===== Okunacak yazı =====

Burası Türkiye. Burada rahat yok. Ama hiç yok.. Dünyanın en kritik noktalarından birindeyiz, ama bunu lehimize kullanacağımıza aleyhimize kullanılmasına rıza gösteriyoruz. Bir gün şu münasebetsiz konu yeniden canlanıyor ve gündemdeki yerini alıyor. Öbür gün o bitiyor, yenisi başlıyor ve tansiyon hep yüksek.
Eğitim konusu, trafik konusu, işsizlik konusu, AB konusu, gelir eşitsizliği konusu, bölgeler arası gelişmişlik farkı konusu, bunlar bir köşede hep dururlar, tutulurlar. Ama 73 milyonu ayıran, parçalayan sorunlar hep taze tutulup, bir türlü çözümlenemez, sırayla, gündeme getirilir.
Ve herkesin sinirlerini bozar. Böylece Türkiye geri bırakılır. Veya gelişmesi, hak ettiği seviyenin çok altında kalır, daha doğrusu bırakılır.

=====

# [Yapılacak iş]
Türkiye'de gündemin hiç rahat vermemesini anlatan yazının devamını yazın. Son cümlenin bittiği yerden başlayın.

===== Verilen malzeme =====

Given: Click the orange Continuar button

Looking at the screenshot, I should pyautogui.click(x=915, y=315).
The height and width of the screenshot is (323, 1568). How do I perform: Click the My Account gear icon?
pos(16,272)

=====

# [Sonuç]
* * *
Bir türlü çözümlenmeyen, ısıtılıp ısıtılıp tekrar gündeme getirilen ve toplumu birbirine düşüren sorunlar nedir?
Mesela, Güneydoğu sorunu, mesela türban sorunu, mesela Alevilik, Türkiye’yi 73 milyonu tedirgin eden ve çözümlenmedikçe günlerimizin boşa geçip gitmesine yol açan sorunlar değil mi? Şimdi, bunlar yetmezmiş gibi bir de “astsubay sorunu” çıktı.
Oysa siyaset bir bakıma “çözüm bulma sanatı” değil mi?
Öyleyse bizim siyasetçiler için “bunlar ne beceriksiz siyasetçi” demek yanlış mı olur?
Halkını mutlu etmeyen siyasetçiye, siyasetçi denir mi?
* * *
Türban sorunu yine gündemde. Konu yeniymiş gibi tartışılıyor. Oysa bu tartışma çoktan bitirilmeliydi.
* * *
Biz yıllar önce ne demiştik?
Üniversitelerde türban serbest bırakılsın. O zaman da bu konu gündemdeydi. “Hiç gündemden düşmedi ki” diyeceksiniz. Ama o günlerde yine bu sorun bugünkü gibi tepe noktasındaydı.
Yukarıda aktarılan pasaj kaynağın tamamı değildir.